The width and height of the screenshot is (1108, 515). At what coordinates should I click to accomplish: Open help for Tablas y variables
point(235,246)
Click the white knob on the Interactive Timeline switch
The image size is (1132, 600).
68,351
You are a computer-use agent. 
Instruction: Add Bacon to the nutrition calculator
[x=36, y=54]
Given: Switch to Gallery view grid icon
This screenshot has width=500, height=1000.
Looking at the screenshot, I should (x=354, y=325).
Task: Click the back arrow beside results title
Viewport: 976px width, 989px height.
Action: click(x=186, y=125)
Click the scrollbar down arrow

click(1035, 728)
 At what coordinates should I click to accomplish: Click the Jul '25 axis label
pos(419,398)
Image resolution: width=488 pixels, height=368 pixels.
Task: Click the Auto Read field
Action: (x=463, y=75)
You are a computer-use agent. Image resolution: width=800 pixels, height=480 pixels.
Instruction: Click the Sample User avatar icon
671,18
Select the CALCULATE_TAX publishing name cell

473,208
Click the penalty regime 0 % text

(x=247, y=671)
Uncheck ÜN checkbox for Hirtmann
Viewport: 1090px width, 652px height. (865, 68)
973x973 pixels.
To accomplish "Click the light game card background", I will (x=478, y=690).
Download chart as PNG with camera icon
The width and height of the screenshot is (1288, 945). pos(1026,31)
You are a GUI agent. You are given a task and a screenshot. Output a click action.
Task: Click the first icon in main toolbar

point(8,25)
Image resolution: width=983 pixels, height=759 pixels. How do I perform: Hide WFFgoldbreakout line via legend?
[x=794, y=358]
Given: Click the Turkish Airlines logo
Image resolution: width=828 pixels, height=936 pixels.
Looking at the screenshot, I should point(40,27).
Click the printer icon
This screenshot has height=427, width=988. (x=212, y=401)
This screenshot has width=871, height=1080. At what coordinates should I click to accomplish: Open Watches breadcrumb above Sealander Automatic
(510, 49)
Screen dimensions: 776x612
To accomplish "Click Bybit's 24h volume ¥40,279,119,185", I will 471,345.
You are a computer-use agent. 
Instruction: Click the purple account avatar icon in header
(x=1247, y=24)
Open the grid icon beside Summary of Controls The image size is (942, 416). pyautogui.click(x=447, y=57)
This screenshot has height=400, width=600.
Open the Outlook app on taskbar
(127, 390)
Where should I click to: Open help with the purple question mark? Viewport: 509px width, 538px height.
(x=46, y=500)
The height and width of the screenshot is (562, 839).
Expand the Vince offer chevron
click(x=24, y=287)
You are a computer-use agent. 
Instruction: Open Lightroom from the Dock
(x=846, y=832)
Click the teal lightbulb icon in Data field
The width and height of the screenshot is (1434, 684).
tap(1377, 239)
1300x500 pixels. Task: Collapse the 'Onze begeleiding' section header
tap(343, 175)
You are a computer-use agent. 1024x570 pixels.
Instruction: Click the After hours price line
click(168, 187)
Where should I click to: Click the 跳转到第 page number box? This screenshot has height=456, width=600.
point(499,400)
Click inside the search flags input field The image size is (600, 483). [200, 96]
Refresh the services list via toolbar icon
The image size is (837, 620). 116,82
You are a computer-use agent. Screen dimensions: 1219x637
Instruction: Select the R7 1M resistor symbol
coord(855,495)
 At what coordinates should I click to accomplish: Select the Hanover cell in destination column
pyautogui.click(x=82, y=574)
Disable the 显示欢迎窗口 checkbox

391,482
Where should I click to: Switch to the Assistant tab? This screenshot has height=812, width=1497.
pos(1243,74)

++++

What is required
Transcribe nothing except the lines from the one with "At what coordinates should I click to accomplish: Select" through the end of the data above, each exactly as it appears.

Written answer
 At what coordinates should I click to accomplish: Select the Hanover cell in destination column
pyautogui.click(x=82, y=574)
Disable the 显示欢迎窗口 checkbox

391,482
Where should I click to: Switch to the Assistant tab? This screenshot has height=812, width=1497.
pos(1243,74)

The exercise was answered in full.